FRAGMENTO
※ ※ ※

III. Consideraciones históricas
1. EL PERÍODO
POSAPOSTÓLICO. Durante casi trescientos años no se formula ninguna definición
tipológico-espacial del edificio iglesia; pero se utilizan múltiples
estructuras públicas, nacidas con fines diferentes de los cultuales y acomodadas
a las nuevas exigencias. La falta de un modelo y de un signo unívoco, aun
dependiendo también de la necesidad de rehuir una fácil individuación con motivo
de las constantes persecuciones, revela una fuerza tan profunda del nuevo
término cristiano, que éste construye ahora la nueva modalidad más sobre
motivaciones que sobre un vistoso signo exterior como, por el contrario, tendrá
lugar después de Constantino.

※ ※ ※

Prosiga el fragmento sobre el edificio iglesia en el período posapostólico a partir de su última oración. El listado que sigue es un material independiente del fragmento.

INFORMACIÓN PROPORCIONADA

※ ※ ※

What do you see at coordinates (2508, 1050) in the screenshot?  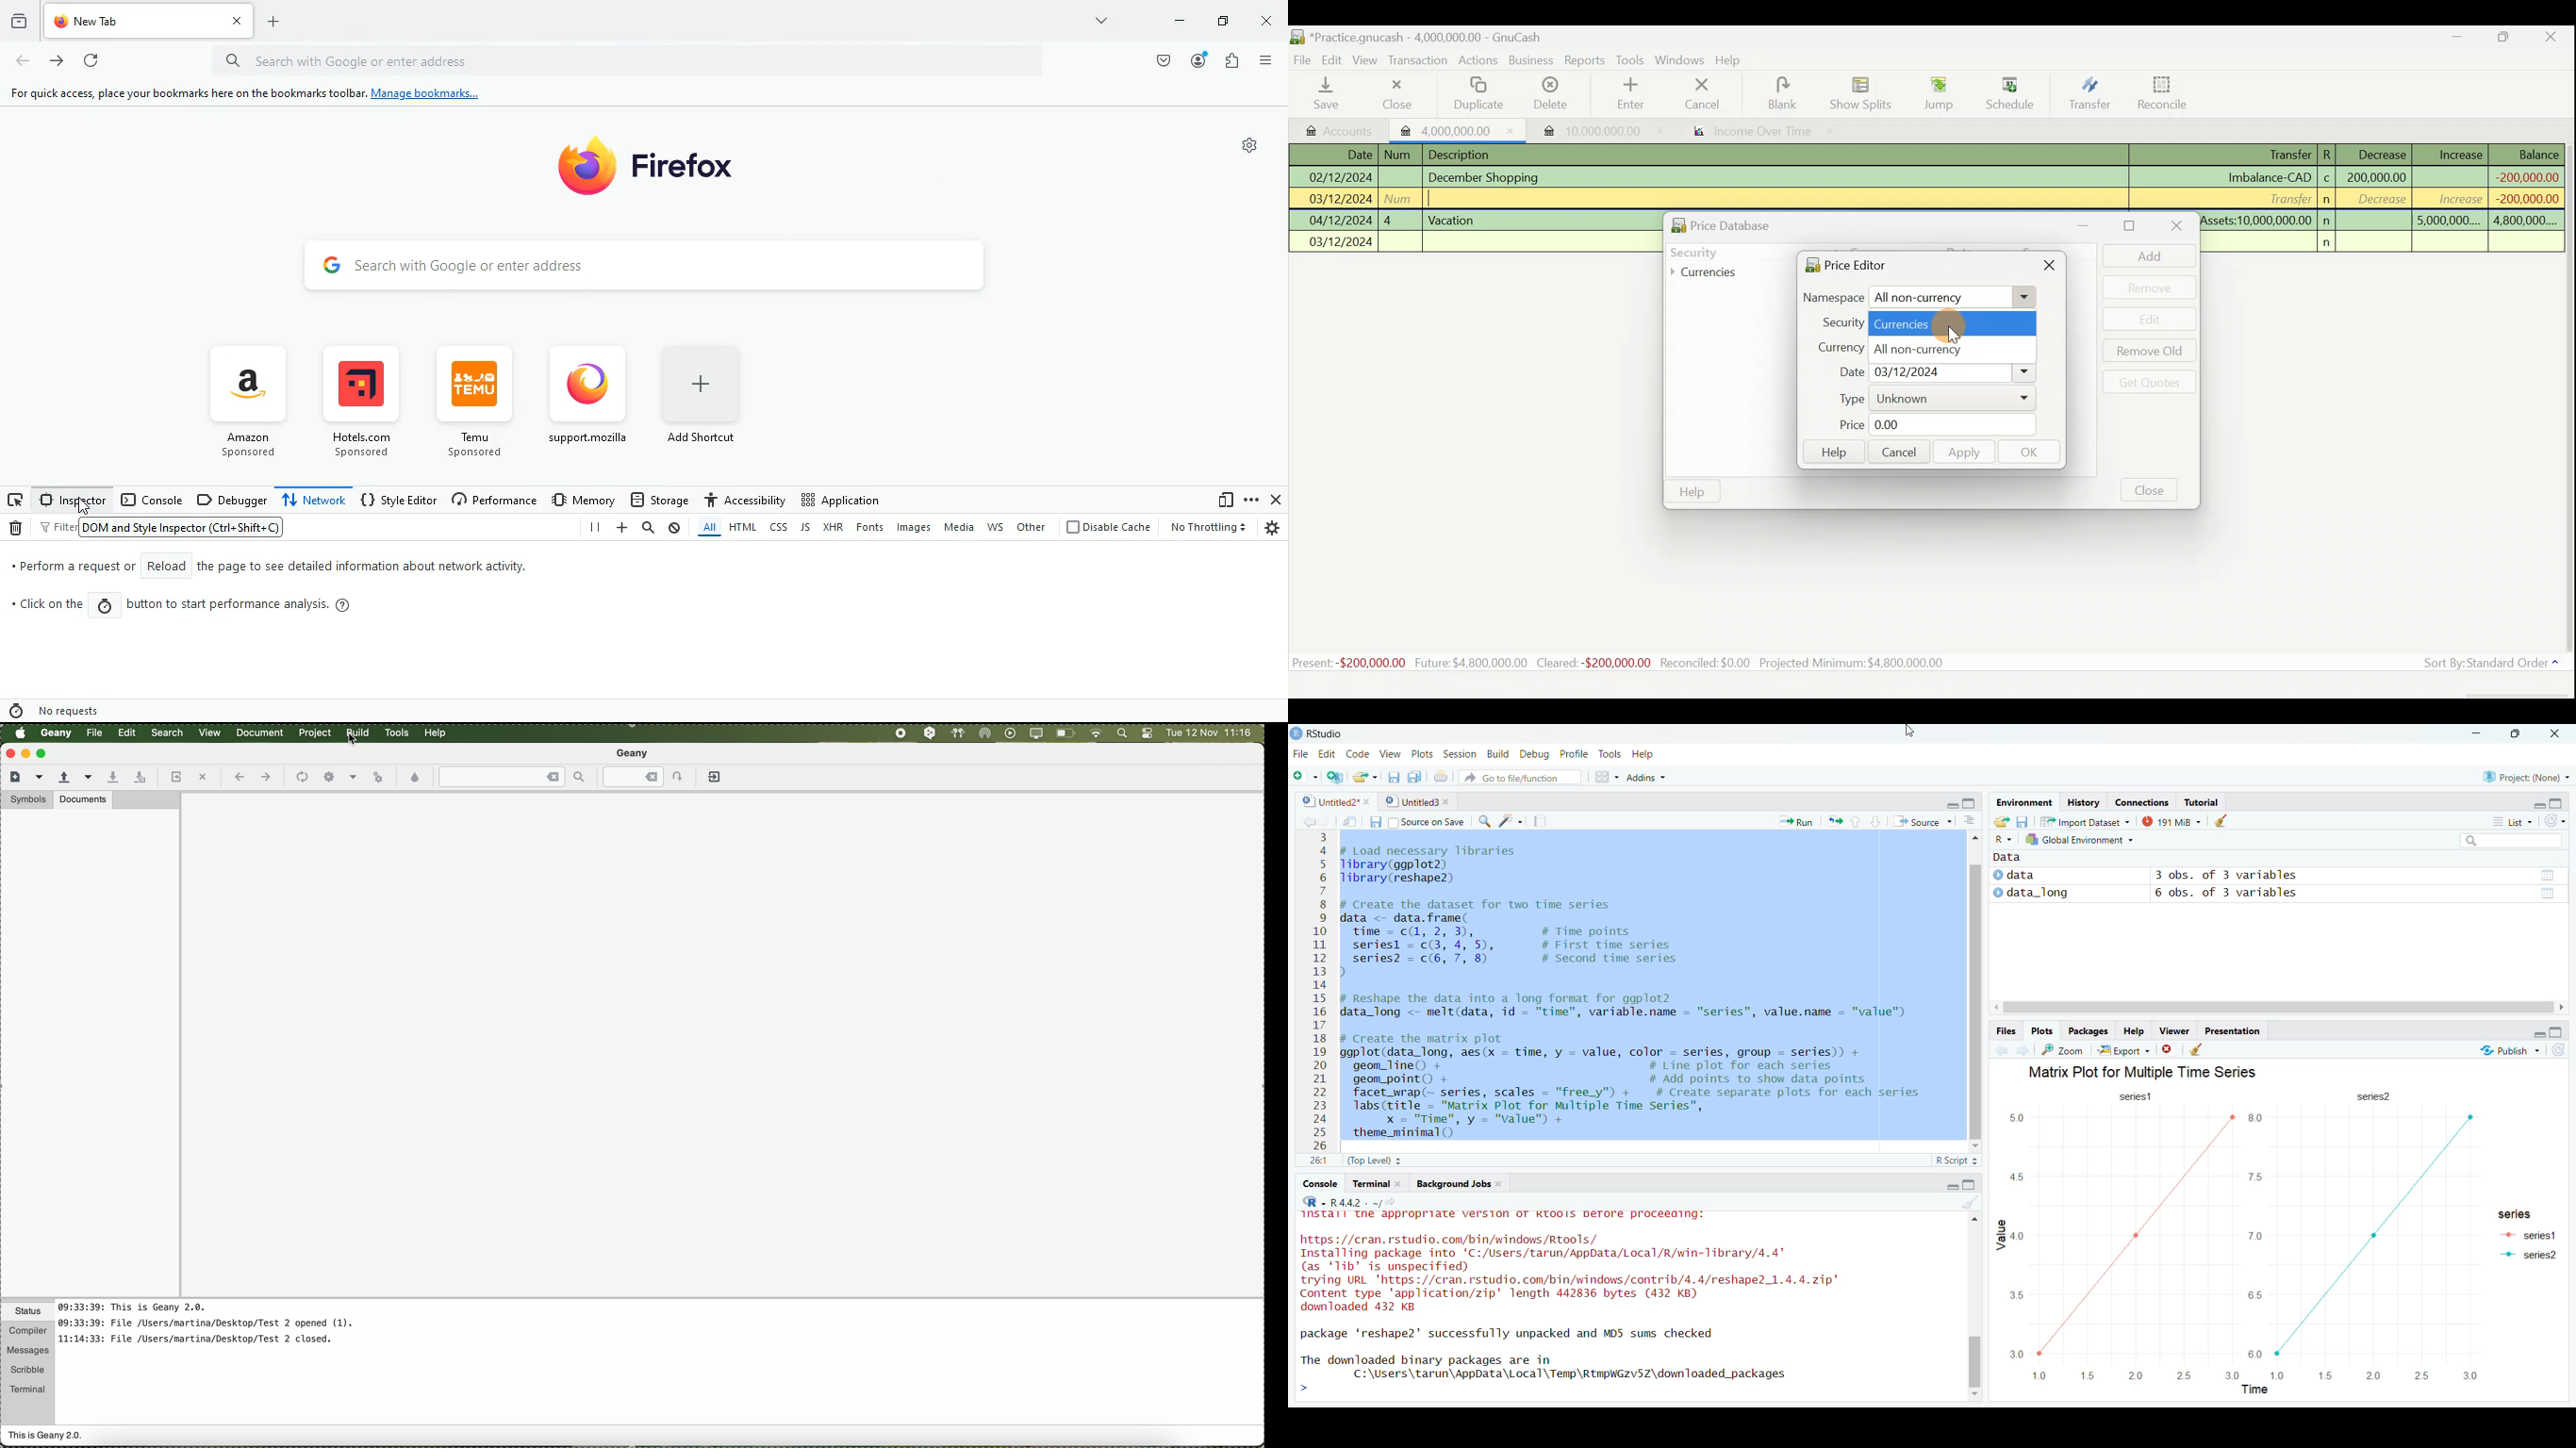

※ ※ ※

RESPUESTA ESCRITA
2. DEL S. IV AL
MEDIEVO. La alianza de la iglesia con
el poder secular y el creciente proselitismo plantean problemas cuantitativos y
cualitativos, para cuya solución se pasó de la domus ecclesiae a la
experimentación de salas tomadas de la basílica forense o de los ambientes
representativos del palacio imperial. La inicial indiferencia frente a la fijeza
del lugar y sus signos simbólicos se transforma, por parte de la autoridad
eclesiástica, en una exaltada aspiración a erigir edificios como testimonio de
la presencia de Cristo en la tierra, como señales de una pedagogía religiosa
orientada a conquistar los nuevos pueblos con los que la cristiandad entra en
contacto después de la caída del imperio romano.
Basado en concretas fórmulas constructivo-espaciales y rápidamente propagado por
todo el mundo cristiano, el modelo de la basílica paleocristiana se revela, por
univocidad, enormemente productivo en términos de historia de la arquitectura.
Las posibilidades de entender esta última como un gran instrumento pedagógico de
servicio al pueblo para favorecer la adhesión a la fe comienzan a ser el
fundamento más o menos explícito de toda la producción de la arquitectura
religiosa posconstantiniana.
3. DEL MEDIEVO AL
RENACI MIENTO. Con su hegemonía en la producción arquitectónica y con su carga
de símbolos generalmente reconocibles, el modelo arquitectónico
longitudinal-procesional constituye una garantía para la transmisión de una
espiritualidad que sólo en casos excepcionales es expresión de la liturgia
comunitaria.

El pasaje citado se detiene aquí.